Perwakilan ESQ Kemanusiaan, Dewi Anjani, menjelaskan bahwa kolaborasi ini mengusung tema “Disabilitas Cinta Al-Qur’an”.
“Kami yakin bahwa apa pun yang Allah ciptakan tidak ada yang sia-sia, termasuk teman-teman disabilitas. Kami ingin kecintaan dan pemahaman mereka terhadap Al-Qur’an semakin bertambah. Bagi teman-teman tunanetra, walaupun tidak dapat melihat mushaf secara visual, mereka dapat meletakkan Al-Qur’an di mata hati mereka. Sementara bagi teman-teman Tunarungu, meski tidak dapat mendengar lantunan ayat, mereka dapat mengekspresikan lantunan itu melalui isyarat tangan yang menyentuh hati dan jiwa,” ujarnya.

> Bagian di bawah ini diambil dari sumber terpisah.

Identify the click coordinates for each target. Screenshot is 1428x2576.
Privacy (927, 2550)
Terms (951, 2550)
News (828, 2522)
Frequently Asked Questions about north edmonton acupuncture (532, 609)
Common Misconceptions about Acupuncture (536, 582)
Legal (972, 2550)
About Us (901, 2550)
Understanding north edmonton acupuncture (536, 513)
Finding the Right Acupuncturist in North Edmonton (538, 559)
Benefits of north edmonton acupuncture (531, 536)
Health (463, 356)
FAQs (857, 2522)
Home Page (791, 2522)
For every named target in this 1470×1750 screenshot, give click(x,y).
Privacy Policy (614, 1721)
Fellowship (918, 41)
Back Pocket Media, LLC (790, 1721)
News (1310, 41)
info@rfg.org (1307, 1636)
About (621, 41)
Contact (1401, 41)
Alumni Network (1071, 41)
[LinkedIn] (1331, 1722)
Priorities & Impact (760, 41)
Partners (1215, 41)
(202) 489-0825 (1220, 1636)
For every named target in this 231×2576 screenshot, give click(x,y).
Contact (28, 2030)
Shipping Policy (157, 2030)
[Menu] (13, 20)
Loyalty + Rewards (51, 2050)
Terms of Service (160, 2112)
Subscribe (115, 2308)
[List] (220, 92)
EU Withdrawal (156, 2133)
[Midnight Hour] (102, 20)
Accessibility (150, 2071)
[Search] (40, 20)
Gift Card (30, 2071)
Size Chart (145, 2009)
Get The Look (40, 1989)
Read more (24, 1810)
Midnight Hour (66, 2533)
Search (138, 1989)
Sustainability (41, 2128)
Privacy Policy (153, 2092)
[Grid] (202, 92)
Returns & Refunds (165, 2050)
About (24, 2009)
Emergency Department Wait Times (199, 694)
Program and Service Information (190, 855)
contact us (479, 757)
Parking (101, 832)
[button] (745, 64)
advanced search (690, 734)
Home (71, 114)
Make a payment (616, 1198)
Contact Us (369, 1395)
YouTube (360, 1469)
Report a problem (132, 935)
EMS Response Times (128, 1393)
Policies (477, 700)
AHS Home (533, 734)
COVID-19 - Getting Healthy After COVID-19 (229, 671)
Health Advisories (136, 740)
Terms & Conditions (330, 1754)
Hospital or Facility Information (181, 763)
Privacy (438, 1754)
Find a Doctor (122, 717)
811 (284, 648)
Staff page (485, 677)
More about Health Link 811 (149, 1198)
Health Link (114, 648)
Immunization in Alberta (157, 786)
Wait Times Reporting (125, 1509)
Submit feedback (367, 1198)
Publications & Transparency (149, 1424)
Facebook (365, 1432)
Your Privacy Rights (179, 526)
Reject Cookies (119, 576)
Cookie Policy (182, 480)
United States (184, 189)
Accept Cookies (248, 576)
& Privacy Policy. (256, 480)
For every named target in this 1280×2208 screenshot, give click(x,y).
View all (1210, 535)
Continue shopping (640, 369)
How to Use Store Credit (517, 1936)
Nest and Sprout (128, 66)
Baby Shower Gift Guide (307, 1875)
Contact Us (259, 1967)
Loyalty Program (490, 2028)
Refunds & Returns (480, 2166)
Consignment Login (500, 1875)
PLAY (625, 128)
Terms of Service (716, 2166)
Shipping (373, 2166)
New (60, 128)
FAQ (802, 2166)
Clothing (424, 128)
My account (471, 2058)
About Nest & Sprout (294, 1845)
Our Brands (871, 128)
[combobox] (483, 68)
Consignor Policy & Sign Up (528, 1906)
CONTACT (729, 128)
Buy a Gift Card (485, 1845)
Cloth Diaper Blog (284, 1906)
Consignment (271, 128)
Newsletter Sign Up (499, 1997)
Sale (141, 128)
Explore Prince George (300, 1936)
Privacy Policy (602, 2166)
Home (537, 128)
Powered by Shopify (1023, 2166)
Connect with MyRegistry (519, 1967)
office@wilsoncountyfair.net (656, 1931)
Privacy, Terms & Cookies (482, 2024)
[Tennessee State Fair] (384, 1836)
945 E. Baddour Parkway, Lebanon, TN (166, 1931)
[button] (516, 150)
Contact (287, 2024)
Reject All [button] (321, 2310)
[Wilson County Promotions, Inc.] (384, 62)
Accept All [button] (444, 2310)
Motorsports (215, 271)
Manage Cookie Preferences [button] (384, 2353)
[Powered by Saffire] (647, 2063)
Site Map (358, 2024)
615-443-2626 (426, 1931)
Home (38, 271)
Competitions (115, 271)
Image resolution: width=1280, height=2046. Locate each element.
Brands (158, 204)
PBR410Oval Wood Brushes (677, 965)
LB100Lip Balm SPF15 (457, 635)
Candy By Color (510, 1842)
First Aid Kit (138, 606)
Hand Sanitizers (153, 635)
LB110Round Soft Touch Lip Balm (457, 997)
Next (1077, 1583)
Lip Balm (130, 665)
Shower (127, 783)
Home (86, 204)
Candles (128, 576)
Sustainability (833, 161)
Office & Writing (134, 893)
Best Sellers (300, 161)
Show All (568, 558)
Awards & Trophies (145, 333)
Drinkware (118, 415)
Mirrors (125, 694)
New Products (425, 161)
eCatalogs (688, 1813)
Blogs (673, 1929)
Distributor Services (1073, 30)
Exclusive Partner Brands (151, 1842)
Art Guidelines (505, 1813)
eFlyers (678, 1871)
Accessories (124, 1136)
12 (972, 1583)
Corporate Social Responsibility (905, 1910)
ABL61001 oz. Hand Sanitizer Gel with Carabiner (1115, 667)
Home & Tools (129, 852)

Ia juga menyampaikan apresiasi kepada Museum BQMI yang dinilai sangat ramah dan mendukung kebutuhan pengunjung disabilitas.
Sementara itu, Rama, Ketua Asosiasi Tuli Muslim Indonesia (ATMI), menyampaikan bahwa kunjungan ini sangat berarti dalam memperkenalkan Al-Qur’an secara lebih dekat kepada komunitas Tuli.
“Kegiatan ini memberi inspirasi tentang sejarah dan perkembangan Al-Qur’an, agar generasi muda disabilitas dapat lebih mencintai dan dekat dengan Al-Qur’an. Harapannya, teman-teman Tuli semakin akrab dengan Al-Qur’an isyarat, bahkan mampu mempelajari dan mengajarkannya kembali,” kata Rama.
Ia juga berharap Museum BQMI dapat memasukkan penjelasan dasar tentang konsep Al-Qur’an, seperti siapa penulisnya dan bagaimana proses penyalinannya, untuk membantu pengunjung Tuli yang masih awam.
Kegiatan kunjungan edukatif ini menjadi wujud nyata komitmen BQMI dalam menyediakan layanan inklusif, khususnya bagi penyandang disabilitas, serta memperluas akses pemahaman Al-Qur’an bagi seluruh lapisan masyarakat.